Felipe de J. Monroy/ periodista católico
El peculiar episodio del titán del tenis, Novan Djokovic, y las políticas de protección sanitarias por la dispersión de COVID-19 por el mundo parece no dejar a nadie indiferente respecto a los límites legales, humanos y morales que se han construido a partir de la vacunación, el libre tránsito y la corresponsabilidad de cuidar nuestra salud tanto como la de los otros.
En síntesis, la zalagarda comenzó en el instante en que Djokovic aterrizó en Melbourne para participar en el Abierto de Australia cuyos sets se disputan desde el 9 de enero pasado. El tenista, un objetor de la vacunación anti-COVID, fue retenido por oficiales de migración por no contar con el pasaporte de vacunas; presentó -eso sí- una especie de exención médica que no convenció a las autoridades migratorias.
Migración insistió en cancelar su visa de ingreso a Australia y en la apelación, Djokovic recibió apoyo de un juez sobre su derecho a mantener el visado; aunque continuó la tensión porque el gobierno australiano tenía argumentos para expulsarlo del país (lo que finalmente ocurrió). Mientras tanto, por si faltara algún incordio gratuito, el caso ha dividido a la sociedad en dos bandos irreconciliables: los que opinan que el tenista debe acatar las leyes del país que visita y los que creen que es un acto de injusticia el negarle derechos a quien no cuenta con una vacuna que no desea ponerse.
El conflicto, sin embargo, se ha movido a otras motivaciones, oscuras agendas y obsesiones conspiracionistas. Grandes grupos antivacunas, por ejemplo, han tomado al tenista como líder y referente en una batalla que, en sus mentes, es más importante que la pandemia: el liberalismo radical. Por otro lado, otros grupos -más difusos en su composición- apelan a una ilimitada intervención del Estado respecto al control pandémico.
Los primeros no defienden la libertad, sino el liberalismo -y casi exclusivamente al liberalismo económico-; los segundos, en el fondo, no defienden tanto a la salud social como al control estatal.

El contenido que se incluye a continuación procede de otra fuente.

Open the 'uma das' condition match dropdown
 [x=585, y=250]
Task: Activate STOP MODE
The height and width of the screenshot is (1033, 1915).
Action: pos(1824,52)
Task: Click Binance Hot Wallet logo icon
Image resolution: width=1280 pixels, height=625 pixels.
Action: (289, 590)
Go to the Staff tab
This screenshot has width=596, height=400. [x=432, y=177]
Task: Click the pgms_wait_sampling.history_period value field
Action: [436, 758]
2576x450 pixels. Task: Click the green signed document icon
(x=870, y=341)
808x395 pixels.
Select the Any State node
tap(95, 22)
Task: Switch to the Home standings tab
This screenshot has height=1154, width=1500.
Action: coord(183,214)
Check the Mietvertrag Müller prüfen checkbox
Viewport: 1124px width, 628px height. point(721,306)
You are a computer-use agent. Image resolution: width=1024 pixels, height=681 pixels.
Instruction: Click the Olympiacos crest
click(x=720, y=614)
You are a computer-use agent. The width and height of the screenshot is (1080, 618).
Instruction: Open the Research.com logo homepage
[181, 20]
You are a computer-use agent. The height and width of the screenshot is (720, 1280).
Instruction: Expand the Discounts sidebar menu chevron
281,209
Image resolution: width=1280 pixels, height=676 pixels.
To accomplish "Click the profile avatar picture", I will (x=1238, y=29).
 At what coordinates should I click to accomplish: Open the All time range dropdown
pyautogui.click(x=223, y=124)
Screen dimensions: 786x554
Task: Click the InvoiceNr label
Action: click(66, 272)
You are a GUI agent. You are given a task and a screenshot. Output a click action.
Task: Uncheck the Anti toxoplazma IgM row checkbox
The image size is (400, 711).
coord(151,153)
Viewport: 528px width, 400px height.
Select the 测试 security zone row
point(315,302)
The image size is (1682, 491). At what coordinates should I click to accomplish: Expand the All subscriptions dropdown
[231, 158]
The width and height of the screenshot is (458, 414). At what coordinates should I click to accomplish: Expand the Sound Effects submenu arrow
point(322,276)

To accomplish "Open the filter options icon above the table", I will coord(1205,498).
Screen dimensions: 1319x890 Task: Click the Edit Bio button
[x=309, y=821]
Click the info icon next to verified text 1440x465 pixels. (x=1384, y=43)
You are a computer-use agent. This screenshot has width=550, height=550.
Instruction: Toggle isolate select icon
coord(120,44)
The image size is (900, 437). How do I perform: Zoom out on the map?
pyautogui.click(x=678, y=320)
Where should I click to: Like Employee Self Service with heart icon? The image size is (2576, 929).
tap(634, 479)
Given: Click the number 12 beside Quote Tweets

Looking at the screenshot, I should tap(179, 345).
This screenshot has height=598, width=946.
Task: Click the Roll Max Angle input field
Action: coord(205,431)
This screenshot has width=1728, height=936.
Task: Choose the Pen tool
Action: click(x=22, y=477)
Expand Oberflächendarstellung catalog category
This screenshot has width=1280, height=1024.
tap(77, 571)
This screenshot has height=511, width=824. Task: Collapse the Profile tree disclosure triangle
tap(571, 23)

Este episodio también ha revelado que, algunos sectores, ocultan su repulsión a los pobres detrás de posiciones políticas anti-inmigrantes. Ha sido escandaloso cómo los grupos que usualmente piden a gritos la contención de las migraciones y exigen que los migrantes adopten la lengua, las costumbres, la religión, las leyes y las reglas de las naciones a las que llegan; ahora pidieron a Australia le garantice la ‘libertad de objeción de conciencia’ y todas las libertades al tenista, quien debe ser recibido como lo que es: el número uno de su disciplina.
Se ha dicho mil veces: esa gente no está en contra de la migración, está en contra de la migración de los pobres.
En el otro extremo, también destacan las incongruencias: la vacunación es, en el mejor de los casos, la honesta búsqueda de un bien social, pero el deber del bien común no es posible sin la libertad. “La libertad es la propiedad de nuestra voluntad por la cual elegimos una cosa más bien que otra sin sentirnos forzados a ello”, apuntó el moralista Rafael Farías y ahondó en que la libertad no sólo exige ausencia de coacción exterior sino también ausencia de toda necesidad interior que nos determine a obrar.
Por lo tanto, dejar en manos del Estado o de ‘autoridades superiores’ la toma de decisiones de la ciudadanía -por más que parezca sea ‘por su bien’- no es sino la claudicación de la libertad del prójimo y un signo de profunda desconfianza en la misma humanidad y de su capacidad de entendimiento. Esta gente no está en contra de la libertad, está en contra de la libertad de los que considera ignorantes.
Existe una actitud -además de la apatía, por supuesto- que no se deja seducir por este conflicto y que, ante todo, prefiere cuestionar el origen de sus certezas y de sus creencias antes de radicalizarse en una posición, que no confunde libertad con liberalismo ni deber con obligatoriedad, que supera la dicotomía antagónica y que abraza las contradicciones del prójimo tanto como las propias, que se cuestiona incluso en aquello que desea fervientemente creer.
Quienes mejor explican esta actitud son los sufíes con una parábola: “Un hombre muy sabio murió en la plenitud del conocimiento. Frente a las puertas de la Eternidad se encontró a un ángel, el cual le pidió pruebas de que merecía entrar al Paraíso. El sabio dudó y, por el contrario, pidió al ángel pruebas de que estaba realmente frente al auténtico Cielo y no, simplemente, a la ansiosa fantasía de su mente desordenada. Entonces, desde detrás de las puertas una voz gritó: -¡Déjalo entrar! Es uno de los nuestros”.